Coconut Report 24

Utah, US

This week, I mainly spent time on hacking and reading documentation. Different from Rust documentation, the Solidity documentation is full of warnings about how not to write contracts. There isn’t much about its language syntax. A weird but must-use tool for building smart contracts on Ethereum.

BigAnnouncement.eth hacks

We finished our MVP roadmap, but need to do more detailed work, such as verification, error handling, and withdrawal.

I am writing the Solidity contract slowly. Mainly because I want to implement many functions at once, and even without any tests. I thought I could, but I couldn’t.

Programming money itself also makes me nervous. It’s not easy to write a bug-free contract. I think some dapps haven’t encountered more bugs only because there are not enough real user tests.

Writing in Solidity is like writing JavaScript. The two languages are easy to write but not easy to write well. When I made mistakes, I spent a lot of time on debugging, but I didn’t feel I am learning. As a newbie, I hope I don’t bother other developers by creating issues for them.

Again, The Pragmatic Programmer is a great book to keep on hand.

About dapps, I deployed the website twice this week. The IPFS works perfectly, but blockchain domain services are not that great to compared to the non-blockchain products.

I use Netlify for most static websites, and it works very well. But Fleek, as a blockchain-based Netlify, sometimes doesn’t work smoothly. It auto deploys the site to IPFS each time the GitHub repo is updated, but it doesn’t automatically update the content on the DNS domain, bigannouncement.news, which Fleek is configured to manage. This is the second bug we encountered with Fleek.

With the Ethereum-based ENS domain, bigannouncement.eth, I pay 0.6 USD in ETH each time I change the IPFS hash. The first time I paid about 2 USD in ETH a couple weeks ago. The .crypto domain works very slow, and I only deployed once with it.

I can imagine very few people using these services compared to traditional services, such as Netlify. So these blockchain services can’t be thoroughly tested and users will see a lot of bugs. The discouraging user experience probably won’t help industry adoption at the moment.

RiB Community

Sol introduced me to another Rust blockchain project, Elrond.

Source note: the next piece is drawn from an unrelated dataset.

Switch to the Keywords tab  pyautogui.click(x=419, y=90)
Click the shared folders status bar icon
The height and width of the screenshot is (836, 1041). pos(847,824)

Solana added RiB to their official blog post, 7 Reasons Why DeFi Projects Will Build on Solana Blockchain. Thanks for the support!

The RiB community grows as slow as the general blockchain engineering.

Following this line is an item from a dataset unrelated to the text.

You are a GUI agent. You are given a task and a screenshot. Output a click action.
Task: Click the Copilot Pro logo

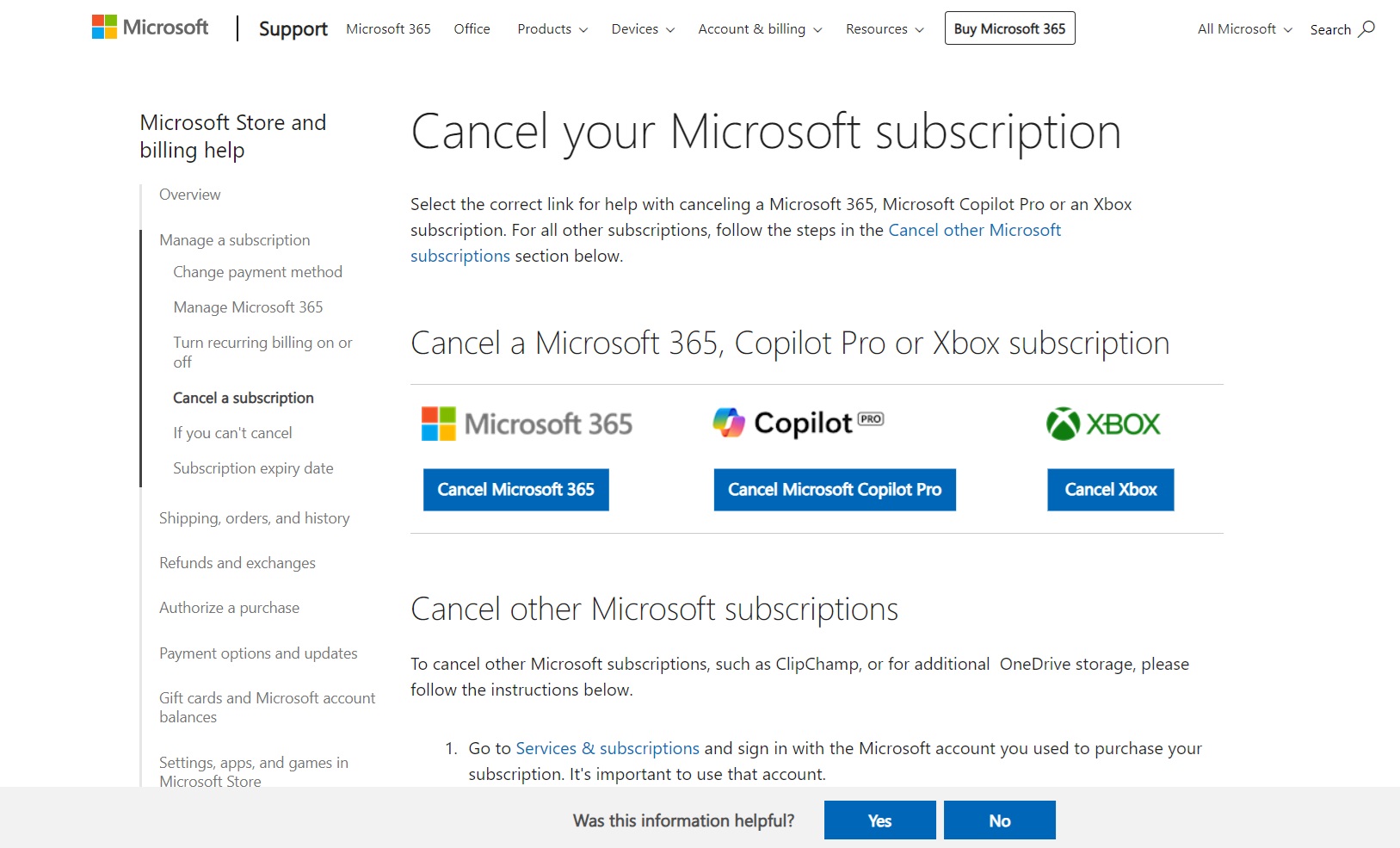click(x=799, y=423)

I am slow too. I revised the RiB one-year blog post, which has been delayed again. I haven’t finished it, though, and I hope I can make it next week.

Built and things learned

  • The Big Announcement
    • Wrote IPFS hash to the Solidity contract (update the contract state)
    • Retrieve and display message from IPFS
    • Implement bidding on message in ETH
    • Learned JavaScript await, promise. JavaScript has changed a lot from ten years ago

Readings and notes

She could have said, "In one respect this sick-nurse is perfection–when she is on the watch, she never snores.” Almost any little pleasant lie would have taken the sting out of that troublesome but necessary expression of the truth.

Well, here we are 25 years later, and not much has changed. If we were feeling snarky, we could perhaps describe IPv6 as “the String Theory of networking”: a decades-long boondoggle that attracts True Believers, gets you flamed intensely if you question the doctrine, and which is notable mainly for how much progress it has held back.

Luckily we are not feeling snarky.

An industry rule of thumb is that, depending on how carefully they work, programmers make between 0.5 and 50 errors in every 1,000 lines of code they write. Because cars and aircraft contain tens of millions of lines, the chances of an error-free system are in effect zero. Even when bugs do not lead to catastrophe, they put a constant drag on a firm’s productivity.

A survey commissioned by Stripe, a digital-payments processor, suggested the average developer spends 21 hours a week fixing old or bad code.

Fun

  • Watched Jackie Chan’s old movies.
  • Listened to Hamilton again, and read some comments and posts on this topic.
  • Went hiking. Getting close to nature always brings inner peace.